Rebol web presence statistics

[1/8] from: hallvard::ystad::oops-as::no at: 19-Mar-2004 1:16

Hi list A quick tour around the search engines reveals they find this many documents about "rebol": Google: "about 188,000" Altavista: 16,721 Alltheweb: 51,983 Hotbot: 14,131 Teoma: "about 19,100" msn: "about 13635" Yahoo: "about 78,300" As I write, the RIXbot has 45621 documents in its index. These are documents that contain "rebol" in ANY way, so putting <rebol> (as an html tag) in a web page, or linking to rebol.com, will cause the page to be included in the index. It is intended to work this way. This means some pages will not have the word "rebol" on them (visibly), but still be indexed. The last time I spoke about the RIX on this list, someone suggested I make it possible to search through rebol headers. This is now done. The bot has several indexes, both in full text and in rebol headers. E.g., you can see some of Carl Sassenrath's and Carl Read's scripts here: http://www.oops-as.no/rix?q=carl&st=sauthor Do we need this? I think maybe not. Then why make it? Because rebol is fun and a bit too addictive. I really hope I will reach some stage that I find satisfactory with this, so I can leave it behind and get some sleep... There are duplicates in the database: http://rebol.com/, http://www.rebol.com/, http://rebol.com/index.html and http://www.rebol.com/index.html are all registered. I'm working on a filter to get them out. Rebol scripts are detected with 'load. Web pages with more than one script are currently registered with the first script on the page only. This too will be changed if/when I find the time. If you're curious about whether or not some page is in the index, please use http://www.oops-as.no/rixaddurl to check. I hope this index can be more or less exhaustive, so I'm grateful to all who tell the bot where to go. So Google reports 188000 pages... But clicking "next" repeatedly never gets you to the end. I wonder if this figure is really real... Thanks for all the help I have gotten from this list, and thanks to Nenad for the mysql protocol in particular. HY

[2/8] from: carl:cybercraft at: 19-Mar-2004 20:47

On 19-Mar-04, Hallvard Ystad wrote:

> Hi list > A quick tour around the search engines reveals they find this many

<<quoted lines omitted: 15>>

> headers. E.g., you can see some of Carl Sassenrath's and Carl Read's > scripts here: http://www.oops-as.no/rix?q=carl&st=sauthor

Hey - someone did a search for me! ;-)

> Do we need this? I think maybe not.

Well I think so, as the more ways to search for REBOL info the better. One suggestion for the results: I'd like to see the URL's shown too, as they provide extra info not given by the webpages' headers. Three or four links all just saying "REBOL.org Script Library" are not that helpful. Yes, we can put the mouse-pointer over them, but that's not too friendly.

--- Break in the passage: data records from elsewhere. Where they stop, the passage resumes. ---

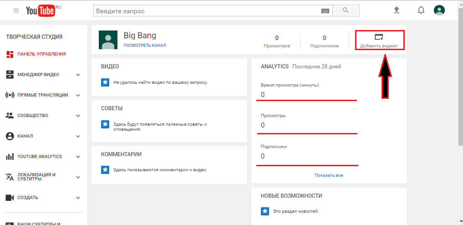The image size is (463, 225).
Task: Open the notifications bell
Action: (x=421, y=10)
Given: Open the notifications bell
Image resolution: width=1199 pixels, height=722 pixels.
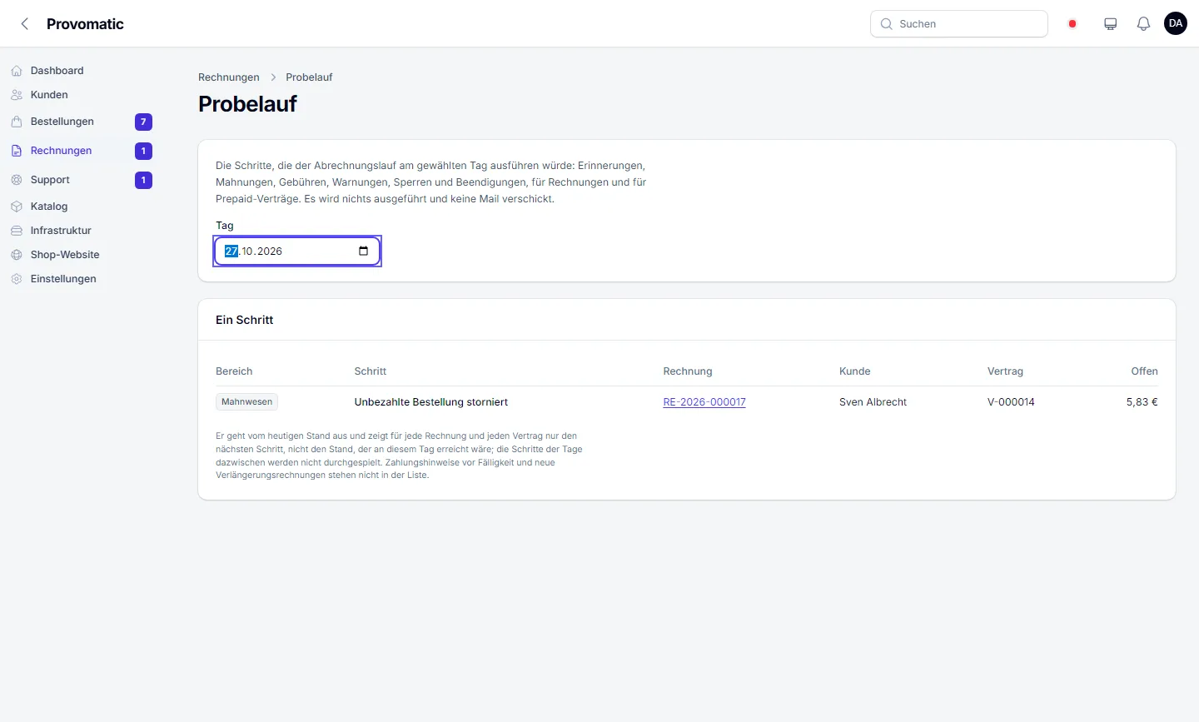Looking at the screenshot, I should [1143, 24].
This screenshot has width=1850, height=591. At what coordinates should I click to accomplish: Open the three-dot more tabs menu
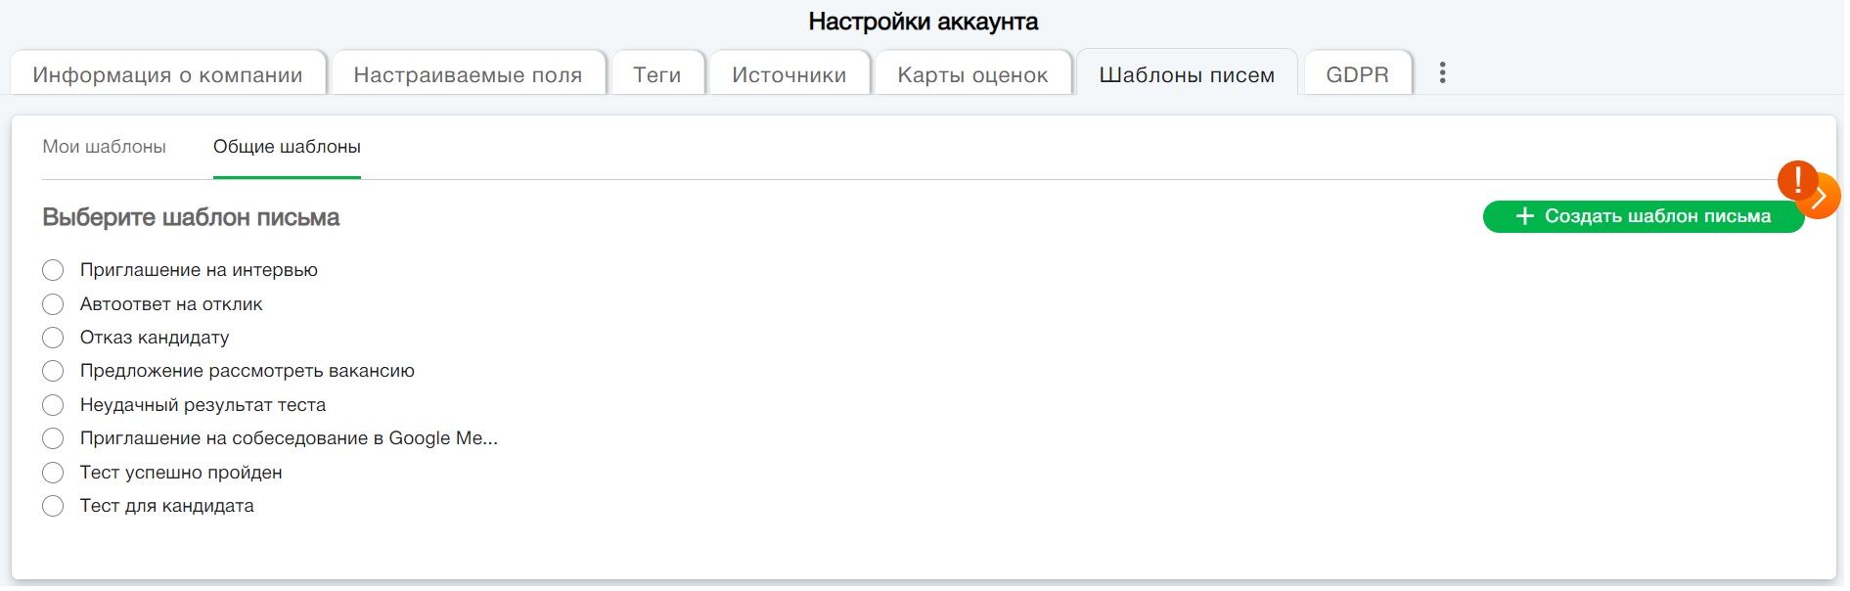click(1442, 73)
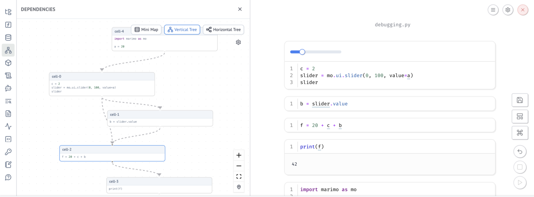Open the database data sources panel

click(x=8, y=37)
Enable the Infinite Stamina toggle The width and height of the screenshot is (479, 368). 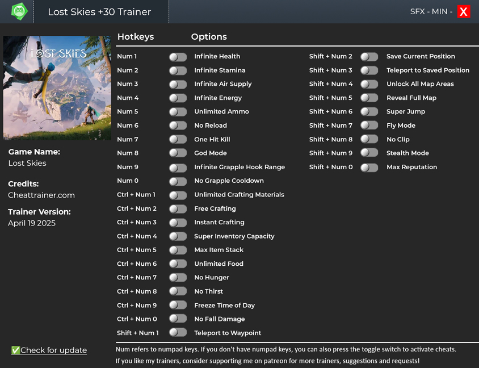(178, 70)
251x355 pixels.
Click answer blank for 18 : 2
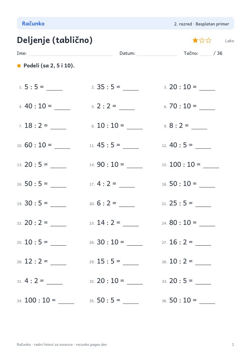point(58,128)
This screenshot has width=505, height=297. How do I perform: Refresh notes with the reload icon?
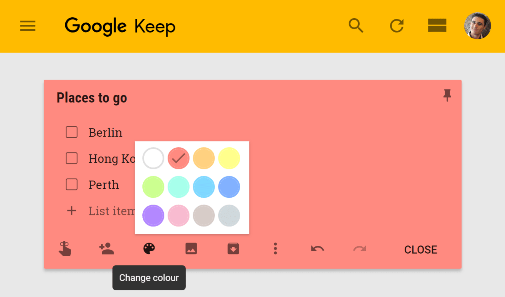click(x=396, y=26)
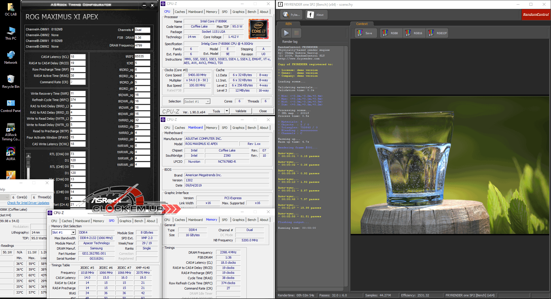Click the Intel Core i7 logo badge
This screenshot has height=299, width=551.
click(258, 29)
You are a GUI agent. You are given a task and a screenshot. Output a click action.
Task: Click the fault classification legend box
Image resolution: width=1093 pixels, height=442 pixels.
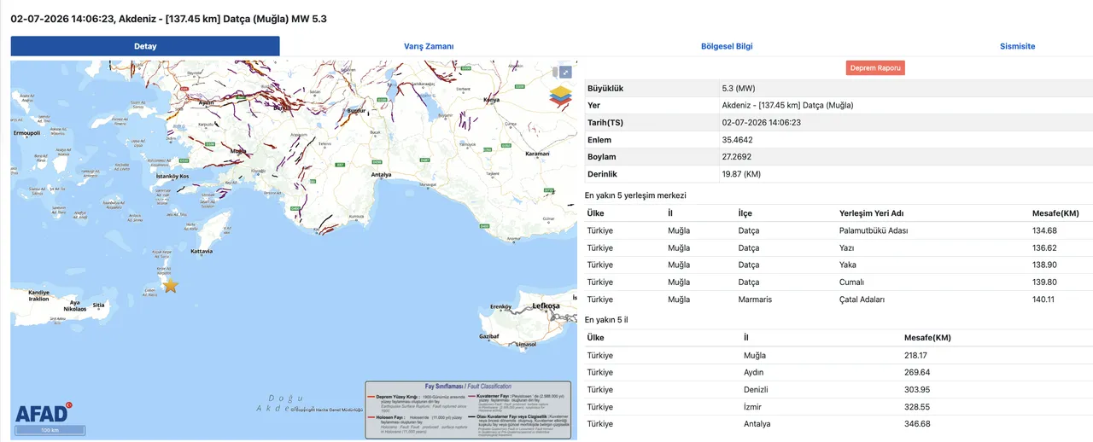click(470, 410)
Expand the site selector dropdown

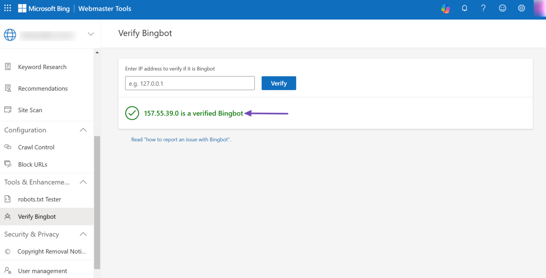pos(90,34)
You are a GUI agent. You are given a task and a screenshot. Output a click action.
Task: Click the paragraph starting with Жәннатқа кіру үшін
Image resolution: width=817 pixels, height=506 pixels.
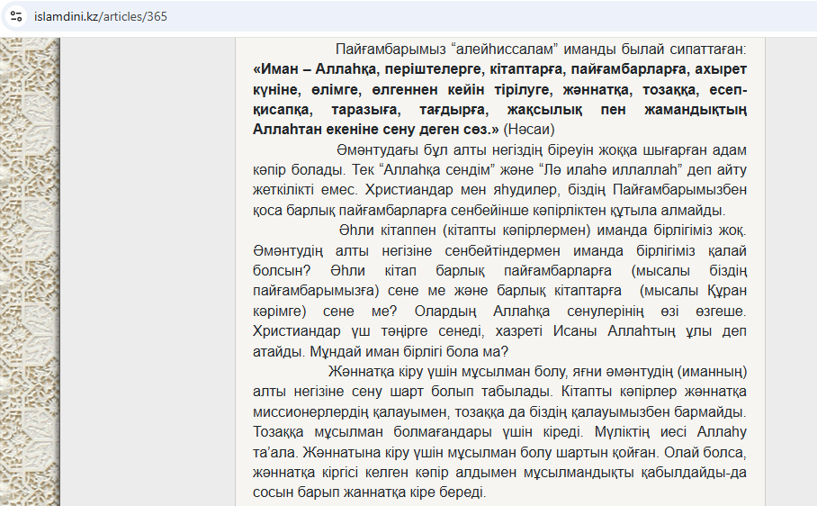[500, 432]
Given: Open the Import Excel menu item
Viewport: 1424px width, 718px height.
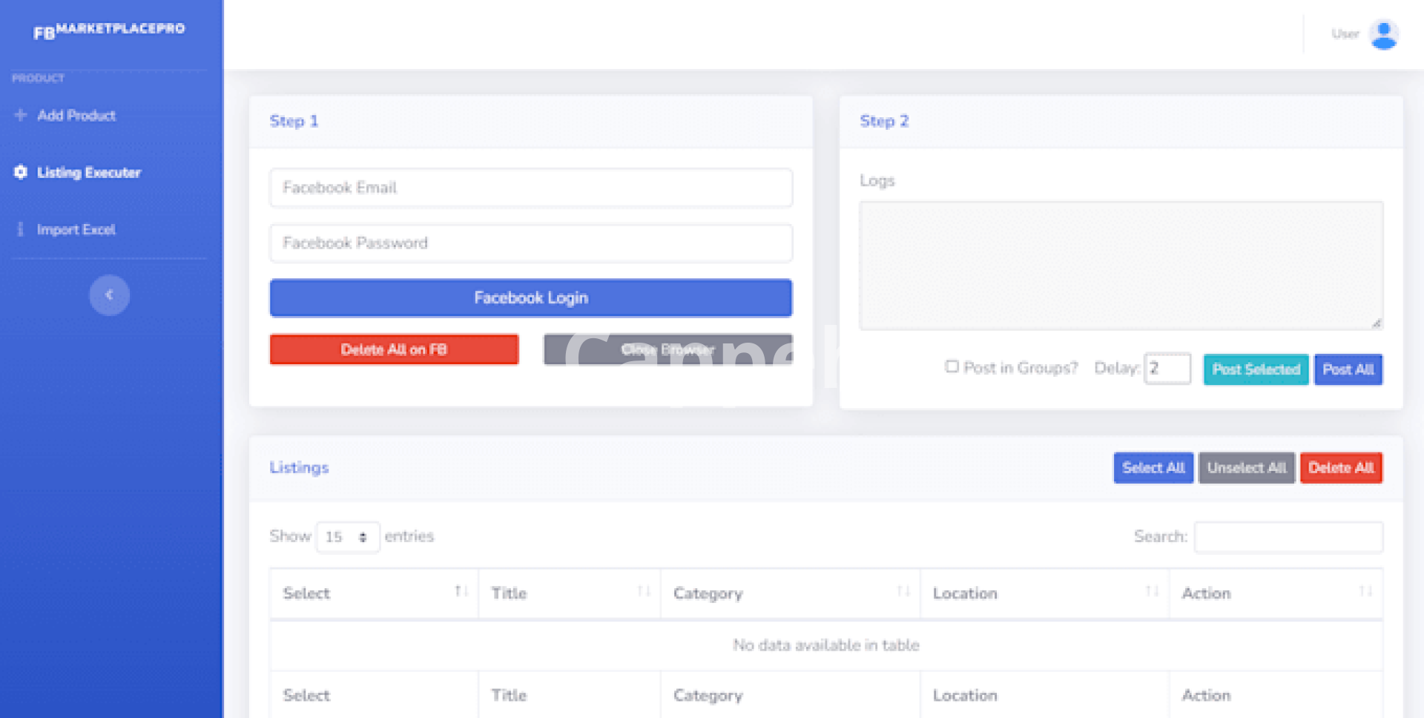Looking at the screenshot, I should (76, 230).
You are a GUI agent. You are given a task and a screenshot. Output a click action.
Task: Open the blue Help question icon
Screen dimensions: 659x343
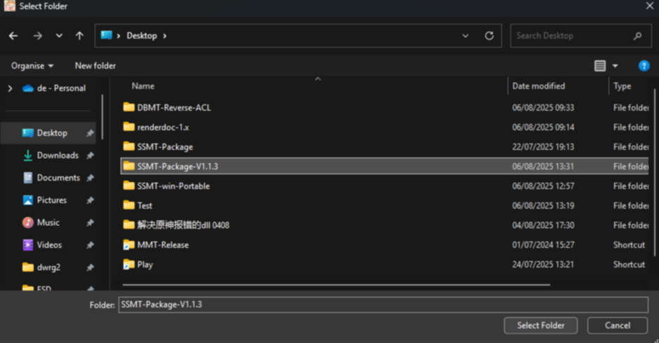[644, 66]
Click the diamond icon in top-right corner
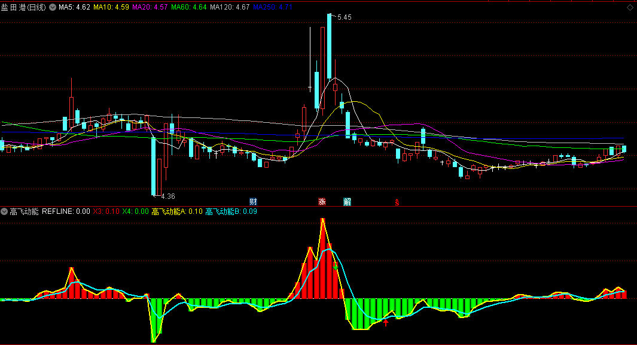This screenshot has height=345, width=637. tap(630, 7)
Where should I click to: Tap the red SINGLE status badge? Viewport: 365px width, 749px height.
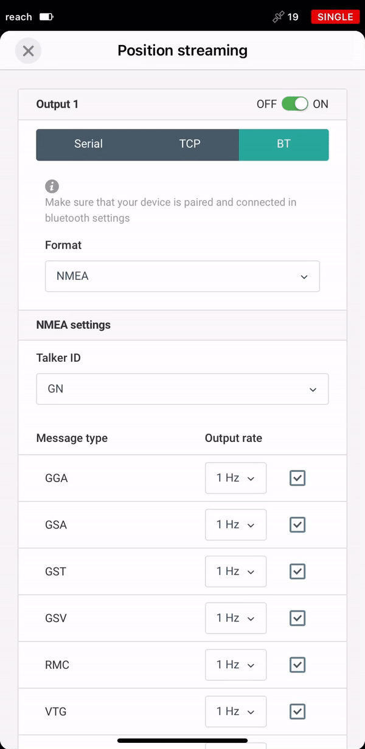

> Then why make it? Because rebol > is fun and a bit too addictive. I really hope I will reach some

<<quoted lines omitted: 11>>

> index can be more or less exhaustive, so I'm grateful to all who > tell the bot where to go.

I just did... RIX URL Submission OK, your URL wasn't found in the database, so it was added to the checklist. Thanks for submitting. RIX works at a pace of 5000 site updates per night. There are currently 233432 websites before you in the queue, so this URL should be indexed around 5-May-2004. But keep in mind that this is only an approximate suggestion. It's going to be quite a busy little bot for the forseeable future, isn't it? (-:

> So Google reports 188000 pages... But clicking "next" repeatedly > never gets you to the end. I wonder if this figure is really real... > Thanks for all the help I have gotten from this list, and thanks to > Nenad for the mysql protocol in particular.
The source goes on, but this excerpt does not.